[A block of data]
* * * * * * * * *

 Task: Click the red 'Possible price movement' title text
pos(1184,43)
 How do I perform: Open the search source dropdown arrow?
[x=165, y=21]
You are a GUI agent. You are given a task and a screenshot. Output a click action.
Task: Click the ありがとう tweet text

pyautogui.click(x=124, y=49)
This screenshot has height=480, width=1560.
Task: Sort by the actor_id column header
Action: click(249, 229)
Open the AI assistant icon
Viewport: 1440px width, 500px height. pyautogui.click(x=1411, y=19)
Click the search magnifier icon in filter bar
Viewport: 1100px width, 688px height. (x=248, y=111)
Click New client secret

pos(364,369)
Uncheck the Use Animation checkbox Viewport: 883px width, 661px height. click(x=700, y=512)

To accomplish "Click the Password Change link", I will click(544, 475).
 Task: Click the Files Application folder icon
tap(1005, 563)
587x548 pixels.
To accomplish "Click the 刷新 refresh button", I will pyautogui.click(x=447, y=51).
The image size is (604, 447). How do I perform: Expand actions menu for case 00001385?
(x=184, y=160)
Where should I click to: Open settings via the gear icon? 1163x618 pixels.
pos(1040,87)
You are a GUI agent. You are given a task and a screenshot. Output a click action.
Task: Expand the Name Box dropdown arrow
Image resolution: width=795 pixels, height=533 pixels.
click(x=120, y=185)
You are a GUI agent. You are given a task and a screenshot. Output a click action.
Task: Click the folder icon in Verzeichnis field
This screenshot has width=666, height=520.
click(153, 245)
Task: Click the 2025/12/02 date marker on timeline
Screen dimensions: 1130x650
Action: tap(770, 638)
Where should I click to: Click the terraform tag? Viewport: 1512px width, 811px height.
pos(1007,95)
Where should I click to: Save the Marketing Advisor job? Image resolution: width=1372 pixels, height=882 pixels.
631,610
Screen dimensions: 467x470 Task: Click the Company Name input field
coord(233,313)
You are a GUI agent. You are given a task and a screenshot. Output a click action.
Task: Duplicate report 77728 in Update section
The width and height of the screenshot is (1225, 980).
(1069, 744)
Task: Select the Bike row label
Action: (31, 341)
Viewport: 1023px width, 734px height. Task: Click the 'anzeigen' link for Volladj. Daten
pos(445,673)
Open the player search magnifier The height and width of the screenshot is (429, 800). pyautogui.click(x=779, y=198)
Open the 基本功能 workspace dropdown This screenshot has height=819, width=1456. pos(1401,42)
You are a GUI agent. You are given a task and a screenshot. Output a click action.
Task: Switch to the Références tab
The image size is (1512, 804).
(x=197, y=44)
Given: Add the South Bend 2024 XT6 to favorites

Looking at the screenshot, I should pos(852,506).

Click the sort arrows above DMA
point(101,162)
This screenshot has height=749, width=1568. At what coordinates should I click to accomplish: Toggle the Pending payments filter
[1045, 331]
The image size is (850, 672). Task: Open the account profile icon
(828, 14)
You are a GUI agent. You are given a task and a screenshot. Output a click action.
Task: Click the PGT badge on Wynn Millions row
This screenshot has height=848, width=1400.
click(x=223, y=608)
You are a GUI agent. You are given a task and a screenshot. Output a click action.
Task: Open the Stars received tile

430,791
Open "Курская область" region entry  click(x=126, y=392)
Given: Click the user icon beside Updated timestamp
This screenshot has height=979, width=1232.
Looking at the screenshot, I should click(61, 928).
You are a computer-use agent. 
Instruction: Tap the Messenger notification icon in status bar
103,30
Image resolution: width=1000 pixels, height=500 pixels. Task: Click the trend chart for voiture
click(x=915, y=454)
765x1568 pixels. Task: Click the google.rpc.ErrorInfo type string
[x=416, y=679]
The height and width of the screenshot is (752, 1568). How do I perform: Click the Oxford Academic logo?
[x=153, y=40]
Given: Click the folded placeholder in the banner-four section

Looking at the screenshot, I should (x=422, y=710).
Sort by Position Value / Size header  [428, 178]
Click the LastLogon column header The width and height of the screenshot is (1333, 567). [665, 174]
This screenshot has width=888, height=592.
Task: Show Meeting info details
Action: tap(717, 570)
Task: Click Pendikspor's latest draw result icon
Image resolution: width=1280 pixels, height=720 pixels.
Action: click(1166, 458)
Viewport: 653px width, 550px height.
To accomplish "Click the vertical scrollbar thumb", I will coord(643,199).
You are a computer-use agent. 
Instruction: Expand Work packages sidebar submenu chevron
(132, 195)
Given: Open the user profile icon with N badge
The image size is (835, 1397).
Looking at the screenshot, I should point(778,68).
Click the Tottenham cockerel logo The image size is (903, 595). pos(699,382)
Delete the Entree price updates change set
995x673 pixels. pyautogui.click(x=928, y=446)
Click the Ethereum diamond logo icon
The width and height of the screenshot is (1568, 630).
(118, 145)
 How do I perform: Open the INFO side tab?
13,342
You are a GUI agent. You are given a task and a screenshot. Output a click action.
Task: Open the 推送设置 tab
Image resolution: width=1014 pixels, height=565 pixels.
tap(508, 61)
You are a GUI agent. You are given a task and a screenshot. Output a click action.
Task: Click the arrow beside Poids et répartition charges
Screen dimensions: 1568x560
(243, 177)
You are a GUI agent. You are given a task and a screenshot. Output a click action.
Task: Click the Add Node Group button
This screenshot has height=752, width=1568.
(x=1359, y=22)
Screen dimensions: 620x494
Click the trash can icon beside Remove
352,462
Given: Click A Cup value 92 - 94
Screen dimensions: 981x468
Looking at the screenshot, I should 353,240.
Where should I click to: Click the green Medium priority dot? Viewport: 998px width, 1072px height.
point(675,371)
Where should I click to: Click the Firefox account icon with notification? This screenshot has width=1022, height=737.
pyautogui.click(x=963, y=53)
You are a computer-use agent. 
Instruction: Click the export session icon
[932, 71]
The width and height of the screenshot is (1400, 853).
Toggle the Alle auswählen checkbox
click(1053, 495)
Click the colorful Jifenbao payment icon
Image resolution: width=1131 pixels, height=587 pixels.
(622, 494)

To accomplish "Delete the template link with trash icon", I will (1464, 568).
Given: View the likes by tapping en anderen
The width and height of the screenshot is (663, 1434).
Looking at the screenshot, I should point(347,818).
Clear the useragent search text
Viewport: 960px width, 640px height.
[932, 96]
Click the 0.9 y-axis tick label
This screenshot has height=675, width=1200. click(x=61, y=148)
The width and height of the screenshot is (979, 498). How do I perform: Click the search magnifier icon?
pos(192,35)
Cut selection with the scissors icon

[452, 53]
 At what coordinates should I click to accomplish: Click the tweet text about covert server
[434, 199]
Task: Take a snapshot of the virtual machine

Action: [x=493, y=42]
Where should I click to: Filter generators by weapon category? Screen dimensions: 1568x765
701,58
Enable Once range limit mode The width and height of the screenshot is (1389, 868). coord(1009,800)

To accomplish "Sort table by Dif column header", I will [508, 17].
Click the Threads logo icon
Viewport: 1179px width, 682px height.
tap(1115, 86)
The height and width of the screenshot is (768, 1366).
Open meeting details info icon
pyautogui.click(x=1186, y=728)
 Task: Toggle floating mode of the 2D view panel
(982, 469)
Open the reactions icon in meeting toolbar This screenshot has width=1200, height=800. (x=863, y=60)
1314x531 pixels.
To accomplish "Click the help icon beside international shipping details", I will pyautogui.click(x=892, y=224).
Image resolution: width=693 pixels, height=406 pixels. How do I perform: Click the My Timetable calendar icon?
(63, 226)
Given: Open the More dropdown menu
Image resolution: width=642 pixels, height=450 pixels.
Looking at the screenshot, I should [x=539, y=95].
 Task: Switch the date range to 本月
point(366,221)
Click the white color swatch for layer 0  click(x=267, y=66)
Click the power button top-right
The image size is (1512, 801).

* * * * * * * * *

REQUEST:
Repeat the lines above again, beginning at the line that contains "Given: Click the folded" and stopping after the line that contains "Action: click(1166, 458)".

EXPECTED OUTPUT:
Given: Click the folded placeholder in the banner-four section

Looking at the screenshot, I should (x=422, y=710).
Sort by Position Value / Size header  [428, 178]
Click the LastLogon column header The width and height of the screenshot is (1333, 567). [665, 174]
This screenshot has width=888, height=592.
Task: Show Meeting info details
Action: tap(717, 570)
Task: Click Pendikspor's latest draw result icon
Image resolution: width=1280 pixels, height=720 pixels.
Action: click(1166, 458)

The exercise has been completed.